Passing a room, he glanced inside. The door was open just enough for him to catch a glimpse of a familiar-looking mess of blond curls pressed to the pillow. The owner's face was turned away. Danny nosed the door open a few more inches, stuck his head in. Under the sheet sprawled a long, lanky form; his chest rose and fell in the deep, steady breaths of a person sound asleep. Monitors nearby measured his heart beat and respiration with beeping that resonated through the room. “Isaac?” he mouthed, unable to believe what he was seeing. What could Isaac be doing in the hospital? 

Up close the bandages were visible, even beneath the sheets. They wrapped around Isaac's arm and covered his chest. Wounds over his eye and high on one cheek were taped shut. Green and purple bruising darkened his skin everywhere else. He looked like he'd either been in a bar fight with a ninja or had spent the night being tossed against the rocks by the undertow. An IV line was taped to the back of his hand. Whatever had happened to him, it had been bad. Like, really bad. People didn't get hurt this way just hanging out at the mall, and Isaac...

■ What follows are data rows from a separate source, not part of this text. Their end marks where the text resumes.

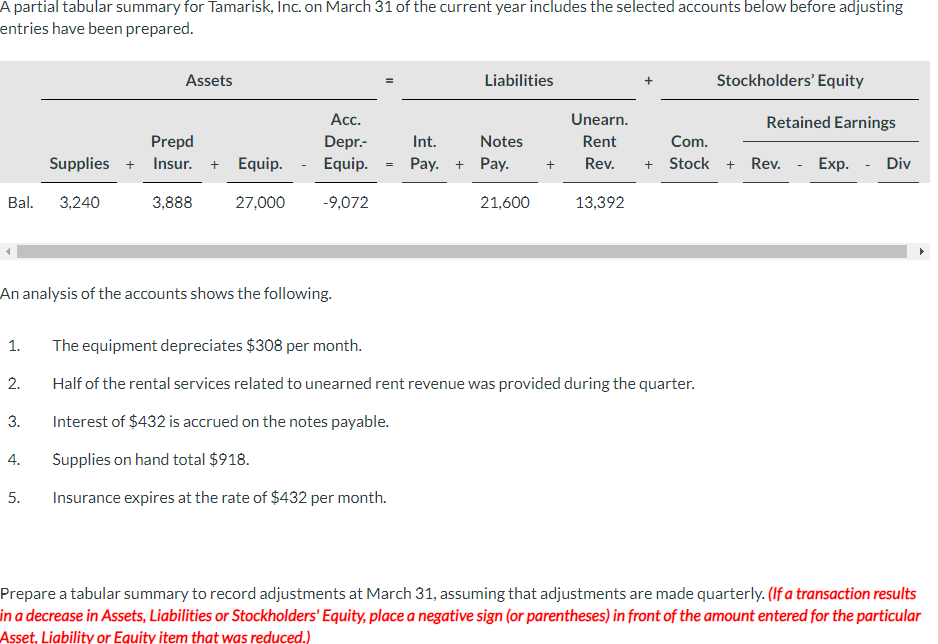The image size is (938, 644).
Task: Click the Supplies balance of 3,240
Action: (x=81, y=203)
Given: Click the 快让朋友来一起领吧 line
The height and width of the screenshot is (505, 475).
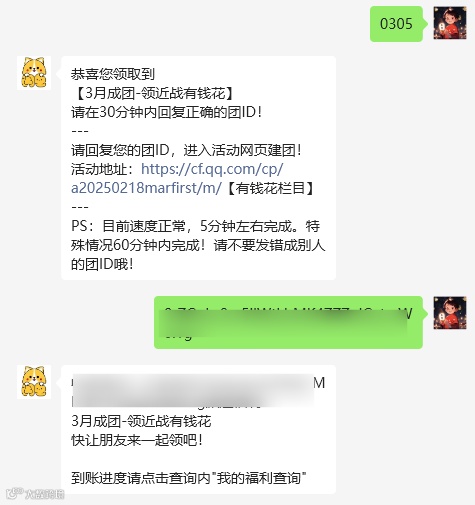Looking at the screenshot, I should point(137,440).
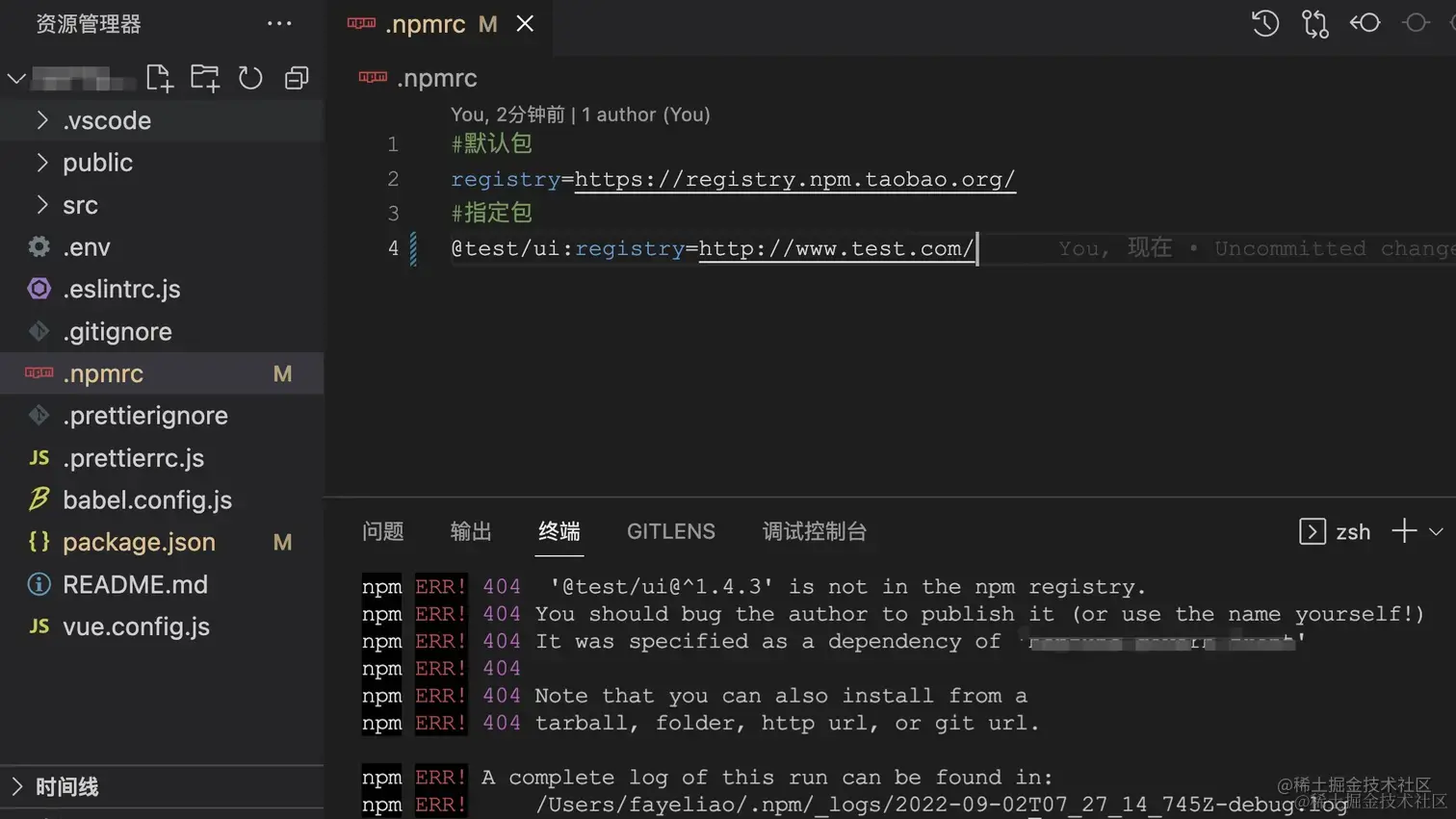Open package.json in the file tree

(162, 542)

Danny sat down and next to him and carefully took the untubed hand, seeking some reassurance in the warmth he found there. The fingers were long, graceful. Danny wrapped them in his, trying to offer back what comfort he could. “What happened to you?” he asked, his voice low yet loud in the stillness of the room. “You're supposed to be safe now. Well, safer anyway.”

The sarcastic comeback Danny hoped to hear was absent; Isaac continued to sleep, his face slack and lips slightly parted. Meanwhile, Danny's mind churned with worry. He wanted to track down a doctor and find out Isaac's prognosis, and he wanted Isaac to wake up and justify how he'd allowed himself to get so injured, and he wanted to know why he couldn't see any sign of improvement. There had to be a sign by now, right?

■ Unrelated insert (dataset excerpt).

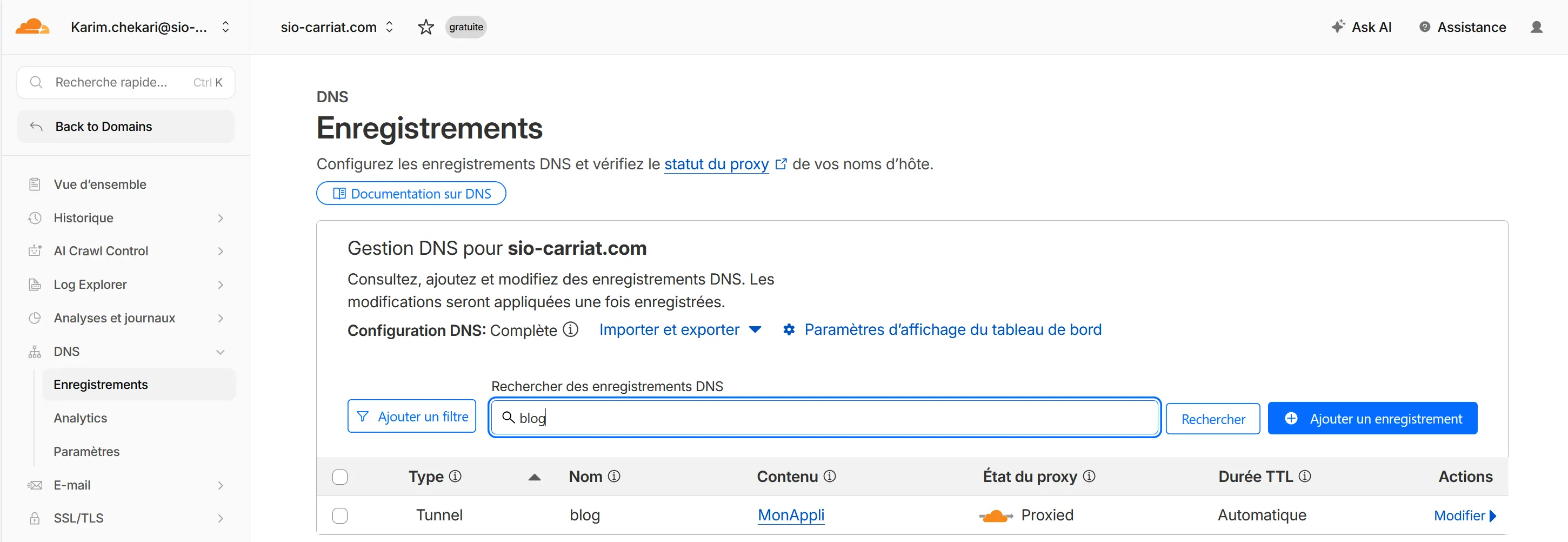The image size is (1568, 542).
Task: Click info icon next to Configuration DNS
Action: click(x=570, y=329)
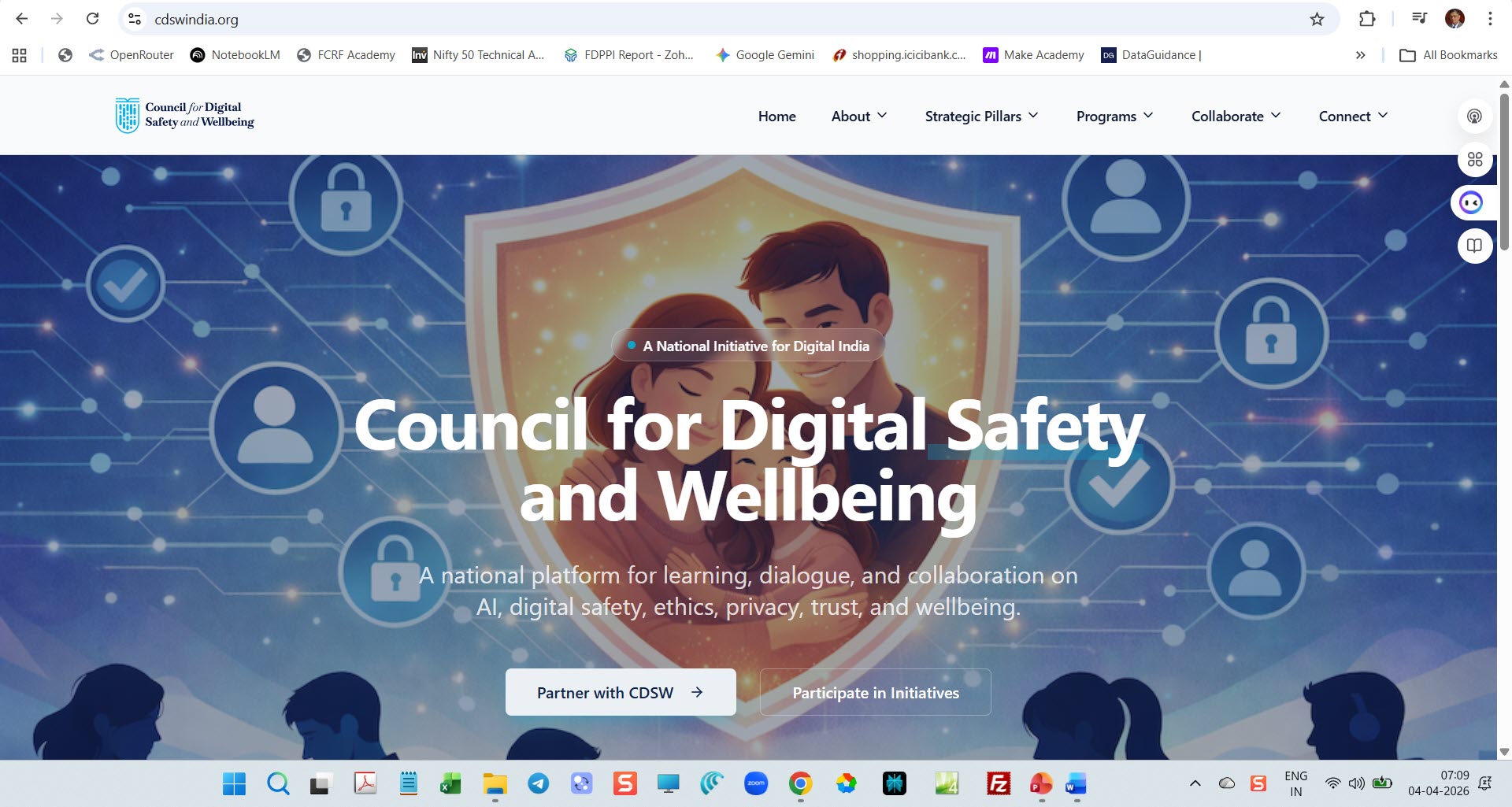Open the Programs dropdown menu

[1114, 116]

He didn't realize he was working through all of this out loud until Isaac's hand twitched and his eyes blinked opened.

“Danny? What're you doin'?” Isaac asked. His voice was rough, cadence slow. “Where am I?”

“You're in the Beacon Hills Hospital,” Danny answered. “You were in an accident.” He waited while Isaac rolled his head and took in the room and the monitors. Isaac's blue eyes were sunken behind dark bags and barely focused. He looked so fragile, so scared. The selfish part of Danny—the part people rarely saw—wanted to shake Isaac and tell him to stop it, stop it! “Get up,” he wanted to say, “This isn't you. Be you!” He bit his tongue to hold in the words because he'd seen fragile and scared Isaac many times before in scattered, unguarded moments after a game ran long or test papers were returned. And he knew that the only way to help was to be patient. Not that he saw that as a burden.

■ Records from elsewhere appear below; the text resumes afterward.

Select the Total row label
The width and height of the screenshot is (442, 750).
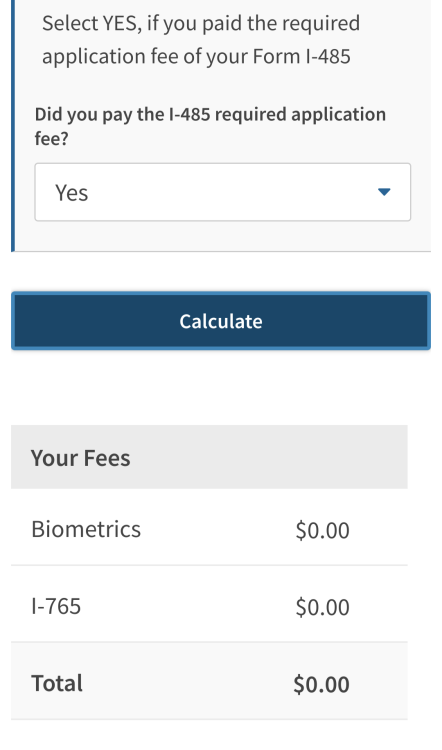57,683
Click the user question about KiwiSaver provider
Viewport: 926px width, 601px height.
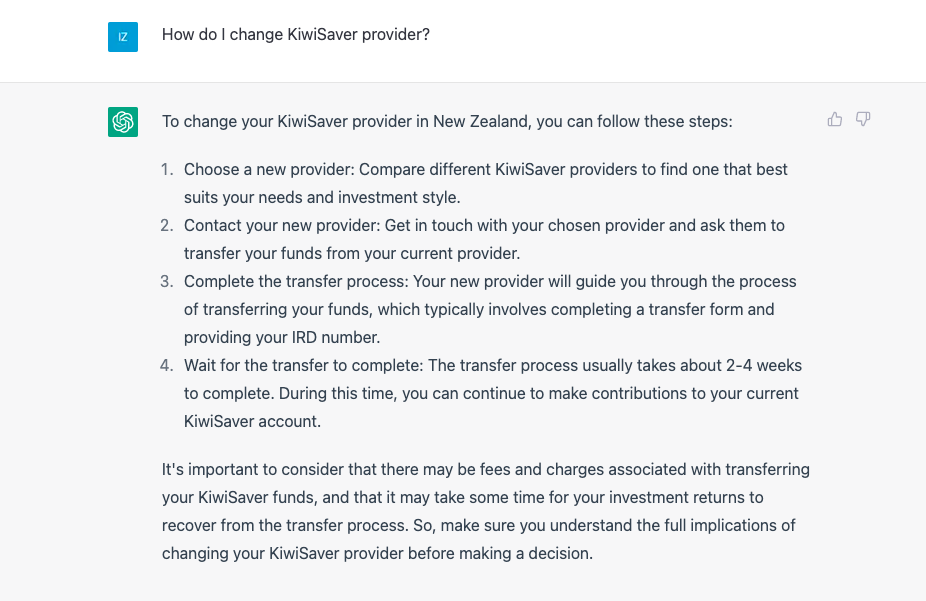296,34
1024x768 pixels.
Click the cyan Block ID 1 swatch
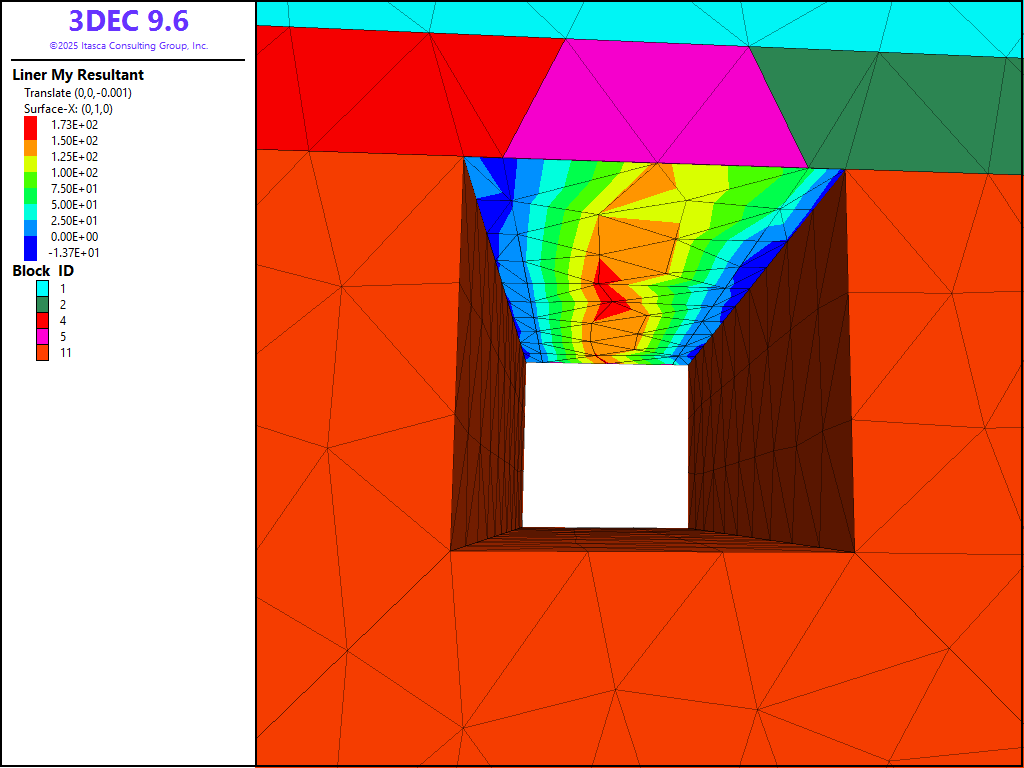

“What kind of accident? Lacrosse? I don't want to miss the finals.” Isaac struggled for a moment to sit up, then collapsed back onto the bed when the pain proved to be too much.

Danny shook his head. “No.” He didn't elaborate, only because he couldn't. “Don't you remember? You look like you got pretty beat up.” Realizing that that was probably the wrong thing to say, he quickly added, “The doctors here are great, though. It looks like they're already taking good care of you.” His knee gave a sympathetic twinge, bringing back the memory of his own hospital stay in the 8th grade after he'd snagged his foot on a hurdle during track and dislocated it and torn a tendon. He remembered the doctor then being very careful to explain everything she was doing to fix him and offering advice on what to do with his time since he couldn't run.

Isaac's experiences with the hospital must have been very different because he looked suddenly worried. Gnawing his lower lip, he struggled to frame his next question. “Was it—Was it my dad?” His gaze cut away as if he'd just confessed to a dark secret.

 _What?_ His father was dead and had been for months. Ripped apart by some animal on a rainy night. Though, from what had since come public about what Mr. Lahey had done to his son, Danny couldn't help harboring the opinion that the death might have been too merciful. Unless Mr. Lahey had come back from the dead, no way had he inflicted Isaac's current wounds.

The sigh of relief brushed across Danny's cheek. “Good.” Isaac's head dropped back against the pillow: pallid skin against white, all the vibrancy and attitude missing from the person who had come to life that day in the spring, and whom Danny had been unable to stop thinking about since. Isaac wasn't done with his questions, though. His mouth worked, tongue darting out to moisten his lips. From somewhere far away he finally managed to ask, “Is he here?”

With those three words, Danny understood that the boy in front of him had suffered far more harm than a few bruises and scrapes, and Danny had stumbled into territory that he had no idea how to navigate. Opting for simplicity, he said again, “No.”

“Good,” Isaac repeated, his voice beginning to fade now. “I don't want him to see me this way.”

Certainly, Mr. Lahey had seen his son in the hospital, badly hurt, more than once. Why would Isaac want to protect his father from viewing it again? Danny opened his mouth to ask, but the chance was already passed. In the space between one breath and the next, Isaac had fallen back to sleep.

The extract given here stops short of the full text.